他說:“清月,別怪我。要怪,就怪你姓沈。”
那錐心刺骨的痛,我至今都記得。
老天有眼,讓我重活一世。
這一世,我絕不會再重蹈覆轍!
蕭景琰,你欠我沈家的,我要你百倍千倍地還回來!
天,漸漸亮了。
宗祠的門,再次被推開。
我以為是蕭景琰。
抬起頭,卻看到一張意想不到的臉。
是蕭景琰的母親,當朝太后最寵信的妹妹,靖安王府的老夫人。
她一身華服,雍容華貴。
看著我的眼神,卻像在看一堆垃圾。
她是最討厭我的。
因為我的家世太好,壓過了她兒子的風頭。
“沈清月,你好大的膽子。”
老夫人一開口,便是興師問罪。
“竟敢對張嬤嬤動手,還敢用國公府來壓王府。”
“你眼裡,還有沒有王法?”
我看著她,心中冷笑。
王法?
在你們眼裡,權勢就是王法。
“我沒有。”
我淡淡地開口。
“是張嬤嬤要灌我毒藥,我只是自保。
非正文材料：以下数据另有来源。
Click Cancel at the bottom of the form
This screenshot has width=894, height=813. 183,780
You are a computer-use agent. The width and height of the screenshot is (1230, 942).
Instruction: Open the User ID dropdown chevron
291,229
”
老夫人臉色一變。
“一派胡言!”
“張嬤嬤是府裡的老人,忠心耿耿,豈會害你?”
“倒是你,善妒成性,連王爺的子嗣都敢謀害!”
我愣住了。
什麼子嗣?
我何時謀害過子嗣?
老夫人看我茫然的樣子,冷笑更甚。
“還裝?”
“如煙已經有了身孕,都快兩個月了!”
“若不是你昨日推她,她豈會動了胎氣,險些小產?”
“沈清月,我蕭家絕容不下你這種毒婦!”
我如遭雷擊。
柳如煙懷孕了?
兩個月?
我昨天,根本沒有碰過她!
是她自己摔倒,故意栽贓給我!
好一招惡人先告狀!
我明白了。
三百杖,不是因為我“善妒”。
而是因為柳如煙懷孕了。
他們要為那個未出世的孩子,掃清我這個障礙!
前世,柳如煙是在我被禁足后才懷孕的。
這一世,時間怎麼提前了?
我的重生,像一只扇動翅膀的蝴蝶,引起了某些變化。
但沒關系。
無論怎麼變,都改變不了他們惡毒的本性。
也改變不了,我復仇的決心。
就在這時。
府外,突然傳來一陣巨大的喧哗聲。
緊接著,是兵器碰撞和人們的驚呼。
一個親衛連滾帶爬地跑了進來,臉色煞白。
“老……老夫人,不好了!”
“鎮國公府的人……打進來了!”
老夫人臉色大變。
“什麼?!”
話音未落。
“砰!”
一聲巨響。
靖安王府那扇朱漆大門,被人從外面,一腳踹開。
03
大門轟然向內倒塌。
揚起一片塵土。
陽光從門外照進來,刺得人睜不開眼。
一群身披黑色鎧甲,手持長刀的士兵,如潮水般湧了進來。
他們身上帶著濃烈的肅S之氣,是上過戰場,見過血的精銳。
王府的家丁護院,在他們面前,就像一群待宰的羔羊,根本不堪一擊。
鎧甲士兵們迅速控制了整個前院。
他們分開兩列,讓出一條通道。
一個身穿銀色軟甲,面容俊朗,眼神銳利如鷹的年輕將軍,大步走了進來。
他身后,跟著國公府的管家和一隊親兵。
看到他,我的眼淚,再也忍不住,奪眶而出。